Laut DIN ISO 15380 werden Bio-Hydraulikflüssigkeiten je nach Zusammensetzung in verschiedene Produkt-Gruppen eingeteilt, für die gruppenspezifische Anforderungen definiert sind (siehe Tabelle).
| Gruppe | Grundöl |
| HETG | Triglyceride (z.B. Raps- oder Sonnenblumenöl) |
| HEES | Synthetische Ester |
| HEPG | Polygykole |
| HEPR | Poly-Alpha-Olefine und artverwandte |
Zusätzlich können Hersteller von Bio-Hydraulikflüssigkeiten ihre Produkte nach europäischen oder nationalen Vorschriften zertifizieren lassen.

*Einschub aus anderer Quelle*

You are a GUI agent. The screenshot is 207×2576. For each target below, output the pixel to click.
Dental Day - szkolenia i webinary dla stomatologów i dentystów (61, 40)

In Europa hat sich das EU-Ecolabel etabliert, in Deutschland gilt daneben weiterhin auch das Umweltzeichen „Blauer Engel“. Mit der Vergabe dieser Ecolabels ist sichergestellt, dass die Hydraulikflüssigkeiten neben den Mindestanforderungen nach DIN ISO 15380 auch die darüberhinausgehenden Vorgaben der zuständigen nationalen oder internationalen Behörden erfüllen.
Das EU-Ecolabel definiert in der aktuellen Ausgabe keine Pflicht zur Verwendung nachwachsender Rohstoffe. Die aktuelle Ausgabe der DIN ISO 15380 (2024-10) hat jedoch für die Produktgruppen HEES (Synthetische Esterflüssigkeiten) und HETG (Triglyceride, Basis z.B. Raps- oder Sonnenblumenöl) einen Mindestanteil an Rohstoffen biologischer Herkunft von 25 % gemäß ASTM D6866 eingeführt.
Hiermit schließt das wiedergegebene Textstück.